A-Things」ギャラリー内に入る。ぶっきらぼうなドローイング群である。墨汁のような色と質感の線。


思ったほど多数の作品が並んでいる訳ではない。「58点」(偽日記@はてなより)というのはたしかに多いハズだが、見た感じ、あまり多い。という印象は受けない。


周りをぐるっと見渡して、そのあと、一枚一枚を丹念に観る。


たとえば、同一のモチーフの、バリエーションを見せる。というような感じは受けない


細い/太い、とか、他と近い/遠い、とか、寄ってる/離れてる、とかそういうのを端から、眼で追い続ける。線の表情は、予想以上に多種多様。


閉じきっていない紡錘形のようなかたちの繰り返しや、秋の枯葉のようなかさついた感じや、布の皺のような感じが重なりつつ…しばらくすると、自分内の予想よりも積極的に、それらを感受する心の機能が開いていくのがわかるので、こういうのは、絵を観るときの喜びの、かなり原始的な所かもしれないな。
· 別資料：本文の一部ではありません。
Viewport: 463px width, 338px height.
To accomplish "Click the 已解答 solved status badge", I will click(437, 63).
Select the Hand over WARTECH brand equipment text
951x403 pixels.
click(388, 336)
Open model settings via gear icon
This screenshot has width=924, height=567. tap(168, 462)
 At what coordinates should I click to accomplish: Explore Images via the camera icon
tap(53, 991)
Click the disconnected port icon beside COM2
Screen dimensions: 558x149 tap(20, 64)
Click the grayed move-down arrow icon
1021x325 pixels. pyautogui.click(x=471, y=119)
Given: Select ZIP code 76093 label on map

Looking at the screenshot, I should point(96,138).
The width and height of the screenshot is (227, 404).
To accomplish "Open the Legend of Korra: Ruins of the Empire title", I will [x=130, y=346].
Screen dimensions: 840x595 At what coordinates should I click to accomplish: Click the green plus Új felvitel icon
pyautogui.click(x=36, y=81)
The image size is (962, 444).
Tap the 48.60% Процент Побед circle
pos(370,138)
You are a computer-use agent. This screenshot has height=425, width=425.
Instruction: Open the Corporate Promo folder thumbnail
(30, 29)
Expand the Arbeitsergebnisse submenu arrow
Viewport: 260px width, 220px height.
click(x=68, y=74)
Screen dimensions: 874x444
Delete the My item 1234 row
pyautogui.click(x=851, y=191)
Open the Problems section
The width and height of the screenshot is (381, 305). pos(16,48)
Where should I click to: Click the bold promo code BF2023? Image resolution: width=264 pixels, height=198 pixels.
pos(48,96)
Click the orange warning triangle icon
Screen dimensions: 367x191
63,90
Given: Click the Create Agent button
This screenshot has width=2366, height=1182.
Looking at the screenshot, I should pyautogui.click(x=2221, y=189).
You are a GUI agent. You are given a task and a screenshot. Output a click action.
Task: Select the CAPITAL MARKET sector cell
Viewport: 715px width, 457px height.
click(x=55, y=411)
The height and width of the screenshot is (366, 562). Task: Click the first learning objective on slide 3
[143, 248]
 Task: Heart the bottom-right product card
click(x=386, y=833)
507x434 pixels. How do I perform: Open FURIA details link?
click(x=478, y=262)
と思う。というか、ギャラリーを出た後に、自分の感覚が開いていた事に気付くような些細なものなのだが、鑑賞した事で、その思いがけない心のシフトを促された。というのはある。


感覚が開くと言えば、2004年の銀座でも、同じ感覚を味合わせてもらった。これが、はじめて古谷氏の作品を見た瞬間だ。あのときも良かった。絵の具(としか呼びようがない目の前の何か) が、せり上がっていき、たちこめるような間隔を味わった。古谷氏と言えば、あまりにも素晴らしいウェブサイト「偽日記」の記述者/管理者であり、この日記には、簡単に説明不可能なほど感銘を受けたし、美術に関わる人間である以上、例外なく必読の文書だと、昔も今も思っているが、とりあえず、そんなウェブサイトを知って、(VOCA展2002は観てるけど) はじめて作品を観れるチャンスが2004年の銀座だった。という。


2005年の川崎での個展では、全体の印象として、整然とした感じが強すぎなように感じた。会場の入り口から一番奥にあった作品で、重なり合う沢山のストロークの、突出して激しい動きのヤツがいて、そいつの妙な元気さに囚われた記憶がある。今となっては、そのぐいーっと引かれた褐色のストロークの鮮明な感じだけが、記憶にある。


古谷氏の作品では、ドローイングもタブローも「消去した」痕跡がない。やり直して、又描く。という重なりが見出せない。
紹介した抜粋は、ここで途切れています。